_Work to be completed_.
Repeat the entries word for word, from the first line through the line that contains "point(327,53)", including both.

_Record list_.

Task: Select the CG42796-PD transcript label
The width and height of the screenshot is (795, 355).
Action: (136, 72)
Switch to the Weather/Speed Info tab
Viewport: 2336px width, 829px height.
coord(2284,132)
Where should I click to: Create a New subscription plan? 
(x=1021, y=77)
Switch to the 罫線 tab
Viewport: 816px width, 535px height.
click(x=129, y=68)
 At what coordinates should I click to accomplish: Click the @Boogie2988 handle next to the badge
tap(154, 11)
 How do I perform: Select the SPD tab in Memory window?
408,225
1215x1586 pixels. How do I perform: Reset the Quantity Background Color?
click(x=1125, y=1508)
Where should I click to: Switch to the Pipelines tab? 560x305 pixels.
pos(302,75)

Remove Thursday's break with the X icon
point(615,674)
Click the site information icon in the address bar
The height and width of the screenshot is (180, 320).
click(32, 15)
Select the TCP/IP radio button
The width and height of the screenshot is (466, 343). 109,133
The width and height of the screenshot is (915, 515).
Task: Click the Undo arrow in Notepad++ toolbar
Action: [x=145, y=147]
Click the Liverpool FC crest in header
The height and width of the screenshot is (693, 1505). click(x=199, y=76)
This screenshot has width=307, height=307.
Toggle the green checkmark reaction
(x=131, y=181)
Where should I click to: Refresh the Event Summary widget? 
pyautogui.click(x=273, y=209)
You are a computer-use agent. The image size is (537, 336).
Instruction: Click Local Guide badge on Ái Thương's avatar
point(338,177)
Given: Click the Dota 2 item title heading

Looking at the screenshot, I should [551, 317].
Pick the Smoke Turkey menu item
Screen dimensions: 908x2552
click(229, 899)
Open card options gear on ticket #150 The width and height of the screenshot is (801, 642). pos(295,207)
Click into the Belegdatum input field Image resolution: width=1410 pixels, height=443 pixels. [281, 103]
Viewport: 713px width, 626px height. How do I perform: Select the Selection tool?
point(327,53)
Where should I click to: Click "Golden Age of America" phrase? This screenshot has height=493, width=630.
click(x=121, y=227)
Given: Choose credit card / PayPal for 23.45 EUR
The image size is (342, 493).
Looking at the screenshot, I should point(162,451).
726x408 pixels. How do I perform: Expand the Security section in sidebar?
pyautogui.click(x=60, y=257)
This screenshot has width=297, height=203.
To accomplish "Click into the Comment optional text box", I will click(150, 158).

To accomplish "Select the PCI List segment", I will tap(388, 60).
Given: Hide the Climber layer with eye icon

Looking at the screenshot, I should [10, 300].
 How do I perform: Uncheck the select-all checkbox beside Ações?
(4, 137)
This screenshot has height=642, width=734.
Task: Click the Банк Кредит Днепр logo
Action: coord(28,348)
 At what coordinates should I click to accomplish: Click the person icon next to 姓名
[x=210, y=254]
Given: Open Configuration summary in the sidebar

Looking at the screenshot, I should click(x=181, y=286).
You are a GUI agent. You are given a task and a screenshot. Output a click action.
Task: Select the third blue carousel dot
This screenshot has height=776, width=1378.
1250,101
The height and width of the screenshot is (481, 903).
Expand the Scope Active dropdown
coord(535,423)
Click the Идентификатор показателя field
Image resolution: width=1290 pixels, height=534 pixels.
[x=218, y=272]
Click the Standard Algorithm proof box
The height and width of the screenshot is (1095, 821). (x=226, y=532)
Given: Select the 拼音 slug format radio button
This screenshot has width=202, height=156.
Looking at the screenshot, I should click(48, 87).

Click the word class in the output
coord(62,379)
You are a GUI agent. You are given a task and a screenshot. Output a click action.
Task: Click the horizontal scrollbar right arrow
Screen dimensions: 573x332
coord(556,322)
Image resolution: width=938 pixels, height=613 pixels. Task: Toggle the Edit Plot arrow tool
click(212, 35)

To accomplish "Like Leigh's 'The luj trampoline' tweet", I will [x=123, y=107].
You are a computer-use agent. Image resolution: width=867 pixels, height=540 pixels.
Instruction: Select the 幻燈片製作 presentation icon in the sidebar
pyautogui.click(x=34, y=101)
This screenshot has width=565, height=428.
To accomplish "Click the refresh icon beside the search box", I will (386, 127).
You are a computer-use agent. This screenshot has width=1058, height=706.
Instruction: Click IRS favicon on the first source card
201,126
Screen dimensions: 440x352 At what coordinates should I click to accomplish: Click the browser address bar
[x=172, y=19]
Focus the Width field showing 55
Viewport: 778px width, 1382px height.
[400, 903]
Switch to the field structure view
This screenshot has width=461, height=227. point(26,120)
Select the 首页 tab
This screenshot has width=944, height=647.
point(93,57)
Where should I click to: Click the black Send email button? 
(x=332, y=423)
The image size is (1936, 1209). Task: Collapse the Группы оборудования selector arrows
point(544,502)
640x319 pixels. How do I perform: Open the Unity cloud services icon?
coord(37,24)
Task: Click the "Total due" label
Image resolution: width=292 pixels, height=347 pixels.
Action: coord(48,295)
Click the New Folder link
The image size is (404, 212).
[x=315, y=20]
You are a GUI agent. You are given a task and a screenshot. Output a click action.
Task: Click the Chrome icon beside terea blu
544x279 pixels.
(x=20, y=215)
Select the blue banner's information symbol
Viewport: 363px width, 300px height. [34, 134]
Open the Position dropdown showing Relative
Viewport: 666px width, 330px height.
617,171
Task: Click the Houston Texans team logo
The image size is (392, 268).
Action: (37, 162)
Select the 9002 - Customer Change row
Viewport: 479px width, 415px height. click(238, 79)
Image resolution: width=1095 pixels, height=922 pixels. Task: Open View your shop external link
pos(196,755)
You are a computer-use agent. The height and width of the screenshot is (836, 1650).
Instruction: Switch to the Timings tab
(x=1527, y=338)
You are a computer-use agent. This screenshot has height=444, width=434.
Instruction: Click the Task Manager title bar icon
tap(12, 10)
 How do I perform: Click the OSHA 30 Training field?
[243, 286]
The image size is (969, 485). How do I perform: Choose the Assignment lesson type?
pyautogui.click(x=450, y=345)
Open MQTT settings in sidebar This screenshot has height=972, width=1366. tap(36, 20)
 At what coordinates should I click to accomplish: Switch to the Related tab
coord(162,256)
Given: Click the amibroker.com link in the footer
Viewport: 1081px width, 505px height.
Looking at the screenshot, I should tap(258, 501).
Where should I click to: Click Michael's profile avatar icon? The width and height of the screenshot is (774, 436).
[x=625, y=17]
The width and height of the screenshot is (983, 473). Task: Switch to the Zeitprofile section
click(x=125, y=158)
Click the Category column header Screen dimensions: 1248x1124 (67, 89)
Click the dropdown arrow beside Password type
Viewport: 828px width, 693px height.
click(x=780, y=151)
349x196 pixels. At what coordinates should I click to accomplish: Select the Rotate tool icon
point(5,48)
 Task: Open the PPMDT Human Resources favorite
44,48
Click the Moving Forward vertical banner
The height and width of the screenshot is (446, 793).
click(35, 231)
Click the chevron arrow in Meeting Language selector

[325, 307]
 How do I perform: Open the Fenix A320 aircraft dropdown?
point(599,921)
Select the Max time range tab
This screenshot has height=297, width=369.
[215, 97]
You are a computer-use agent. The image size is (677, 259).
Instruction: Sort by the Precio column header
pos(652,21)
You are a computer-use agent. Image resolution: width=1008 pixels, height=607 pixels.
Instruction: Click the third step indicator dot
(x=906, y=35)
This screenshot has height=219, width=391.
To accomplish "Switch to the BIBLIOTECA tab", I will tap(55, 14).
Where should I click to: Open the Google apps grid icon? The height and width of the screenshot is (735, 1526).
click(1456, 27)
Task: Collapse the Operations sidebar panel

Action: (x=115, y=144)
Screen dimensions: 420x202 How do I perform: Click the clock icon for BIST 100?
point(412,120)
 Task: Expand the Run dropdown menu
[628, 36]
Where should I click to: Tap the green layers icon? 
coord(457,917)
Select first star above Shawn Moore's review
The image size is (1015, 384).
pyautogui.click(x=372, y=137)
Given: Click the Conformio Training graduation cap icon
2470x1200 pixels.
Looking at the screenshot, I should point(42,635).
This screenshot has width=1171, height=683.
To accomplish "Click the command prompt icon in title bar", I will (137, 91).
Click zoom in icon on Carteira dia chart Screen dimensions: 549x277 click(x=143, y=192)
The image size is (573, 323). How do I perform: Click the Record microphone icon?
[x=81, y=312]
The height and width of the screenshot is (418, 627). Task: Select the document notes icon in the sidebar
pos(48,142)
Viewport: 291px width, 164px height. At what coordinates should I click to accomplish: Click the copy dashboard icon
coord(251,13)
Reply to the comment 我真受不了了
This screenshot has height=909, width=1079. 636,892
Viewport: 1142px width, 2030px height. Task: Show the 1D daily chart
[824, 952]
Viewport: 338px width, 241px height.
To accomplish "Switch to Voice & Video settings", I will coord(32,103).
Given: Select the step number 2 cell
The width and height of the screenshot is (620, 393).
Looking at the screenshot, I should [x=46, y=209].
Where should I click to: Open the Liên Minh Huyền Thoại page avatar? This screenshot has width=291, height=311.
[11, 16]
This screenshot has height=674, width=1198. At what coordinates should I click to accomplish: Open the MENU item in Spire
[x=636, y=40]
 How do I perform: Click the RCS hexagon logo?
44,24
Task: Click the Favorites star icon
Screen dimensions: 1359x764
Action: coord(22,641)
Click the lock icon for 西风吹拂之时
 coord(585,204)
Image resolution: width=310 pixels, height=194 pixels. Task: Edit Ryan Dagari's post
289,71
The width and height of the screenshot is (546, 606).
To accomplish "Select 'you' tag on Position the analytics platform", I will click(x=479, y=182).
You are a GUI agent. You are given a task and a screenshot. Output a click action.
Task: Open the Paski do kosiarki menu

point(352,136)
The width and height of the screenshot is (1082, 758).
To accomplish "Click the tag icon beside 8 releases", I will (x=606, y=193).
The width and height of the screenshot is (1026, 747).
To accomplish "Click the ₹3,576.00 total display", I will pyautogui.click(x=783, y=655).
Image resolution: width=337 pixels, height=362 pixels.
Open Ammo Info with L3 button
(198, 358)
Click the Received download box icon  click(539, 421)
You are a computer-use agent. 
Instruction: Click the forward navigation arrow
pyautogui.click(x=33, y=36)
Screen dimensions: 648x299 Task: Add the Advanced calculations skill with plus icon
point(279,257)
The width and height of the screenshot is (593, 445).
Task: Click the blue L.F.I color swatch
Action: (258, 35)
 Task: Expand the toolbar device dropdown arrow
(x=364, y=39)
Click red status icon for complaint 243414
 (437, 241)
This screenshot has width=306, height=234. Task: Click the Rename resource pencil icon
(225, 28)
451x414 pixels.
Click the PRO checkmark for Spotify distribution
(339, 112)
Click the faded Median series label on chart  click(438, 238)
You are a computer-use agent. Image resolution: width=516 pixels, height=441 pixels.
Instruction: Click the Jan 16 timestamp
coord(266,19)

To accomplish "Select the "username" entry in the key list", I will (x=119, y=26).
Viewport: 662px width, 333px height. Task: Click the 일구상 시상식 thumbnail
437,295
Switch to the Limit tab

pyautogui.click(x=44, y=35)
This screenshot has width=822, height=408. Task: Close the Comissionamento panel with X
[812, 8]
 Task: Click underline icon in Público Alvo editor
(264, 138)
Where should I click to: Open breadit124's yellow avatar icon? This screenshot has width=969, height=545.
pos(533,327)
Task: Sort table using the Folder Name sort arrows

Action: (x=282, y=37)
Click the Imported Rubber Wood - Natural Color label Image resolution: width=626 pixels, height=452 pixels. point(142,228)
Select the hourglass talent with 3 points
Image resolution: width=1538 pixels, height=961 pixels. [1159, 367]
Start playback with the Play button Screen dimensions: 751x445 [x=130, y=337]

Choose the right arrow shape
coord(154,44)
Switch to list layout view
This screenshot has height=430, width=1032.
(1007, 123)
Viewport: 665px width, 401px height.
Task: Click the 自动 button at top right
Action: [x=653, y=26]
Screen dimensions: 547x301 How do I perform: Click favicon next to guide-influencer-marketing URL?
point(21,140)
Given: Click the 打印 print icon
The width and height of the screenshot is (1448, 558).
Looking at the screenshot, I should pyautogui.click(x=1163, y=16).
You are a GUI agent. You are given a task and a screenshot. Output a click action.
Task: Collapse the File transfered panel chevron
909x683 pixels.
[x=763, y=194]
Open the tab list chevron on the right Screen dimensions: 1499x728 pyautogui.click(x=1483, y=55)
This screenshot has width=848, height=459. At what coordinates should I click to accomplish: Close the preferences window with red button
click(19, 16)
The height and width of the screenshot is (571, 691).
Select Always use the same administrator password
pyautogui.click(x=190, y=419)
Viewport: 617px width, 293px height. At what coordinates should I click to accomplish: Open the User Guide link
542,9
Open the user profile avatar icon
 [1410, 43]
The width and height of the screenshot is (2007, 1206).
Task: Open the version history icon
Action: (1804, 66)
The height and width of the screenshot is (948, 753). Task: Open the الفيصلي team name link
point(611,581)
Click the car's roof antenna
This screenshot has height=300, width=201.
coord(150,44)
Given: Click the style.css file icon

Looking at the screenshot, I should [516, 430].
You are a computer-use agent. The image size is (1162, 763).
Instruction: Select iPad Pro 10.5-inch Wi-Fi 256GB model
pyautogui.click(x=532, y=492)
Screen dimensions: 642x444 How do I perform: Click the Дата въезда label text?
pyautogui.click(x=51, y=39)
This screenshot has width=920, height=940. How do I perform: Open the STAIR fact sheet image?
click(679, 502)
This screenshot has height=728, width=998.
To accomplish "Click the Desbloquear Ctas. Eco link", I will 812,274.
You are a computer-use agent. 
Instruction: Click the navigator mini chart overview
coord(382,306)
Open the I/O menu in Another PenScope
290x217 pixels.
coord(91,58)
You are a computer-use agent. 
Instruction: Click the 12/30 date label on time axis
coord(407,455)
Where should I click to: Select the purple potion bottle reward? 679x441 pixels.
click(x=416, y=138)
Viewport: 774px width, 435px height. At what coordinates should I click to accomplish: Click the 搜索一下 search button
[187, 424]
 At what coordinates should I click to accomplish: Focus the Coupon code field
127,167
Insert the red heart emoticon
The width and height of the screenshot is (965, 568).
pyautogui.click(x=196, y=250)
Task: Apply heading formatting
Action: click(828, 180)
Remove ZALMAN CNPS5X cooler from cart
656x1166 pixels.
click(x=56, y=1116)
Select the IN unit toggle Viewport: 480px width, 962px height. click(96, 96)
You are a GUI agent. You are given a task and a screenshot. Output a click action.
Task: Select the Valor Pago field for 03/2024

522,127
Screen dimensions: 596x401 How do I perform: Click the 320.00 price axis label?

_Final answer_.
Task: Select the CG42796-PD transcript label
The width and height of the screenshot is (795, 355).
Action: (136, 72)
Switch to the Weather/Speed Info tab
Viewport: 2336px width, 829px height.
coord(2284,132)
Where should I click to: Create a New subscription plan? 
(x=1021, y=77)
Switch to the 罫線 tab
Viewport: 816px width, 535px height.
click(x=129, y=68)
 At what coordinates should I click to accomplish: Click the @Boogie2988 handle next to the badge
tap(154, 11)
 How do I perform: Select the SPD tab in Memory window?
408,225
1215x1586 pixels. How do I perform: Reset the Quantity Background Color?
click(x=1125, y=1508)
Where should I click to: Switch to the Pipelines tab? 560x305 pixels.
pos(302,75)

Remove Thursday's break with the X icon
point(615,674)
Click the site information icon in the address bar
The height and width of the screenshot is (180, 320).
click(32, 15)
Select the TCP/IP radio button
The width and height of the screenshot is (466, 343). 109,133
The width and height of the screenshot is (915, 515).
Task: Click the Undo arrow in Notepad++ toolbar
Action: [x=145, y=147]
Click the Liverpool FC crest in header
The height and width of the screenshot is (693, 1505). click(x=199, y=76)
This screenshot has width=307, height=307.
Toggle the green checkmark reaction
(x=131, y=181)
Where should I click to: Refresh the Event Summary widget? 
pyautogui.click(x=273, y=209)
You are a computer-use agent. The image size is (537, 336).
Instruction: Click Local Guide badge on Ái Thương's avatar
point(338,177)
Given: Click the Dota 2 item title heading

Looking at the screenshot, I should [551, 317].
Pick the Smoke Turkey menu item
Screen dimensions: 908x2552
click(229, 899)
Open card options gear on ticket #150 The width and height of the screenshot is (801, 642). pos(295,207)
Click into the Belegdatum input field Image resolution: width=1410 pixels, height=443 pixels. [281, 103]
Viewport: 713px width, 626px height. How do I perform: Select the Selection tool?
point(327,53)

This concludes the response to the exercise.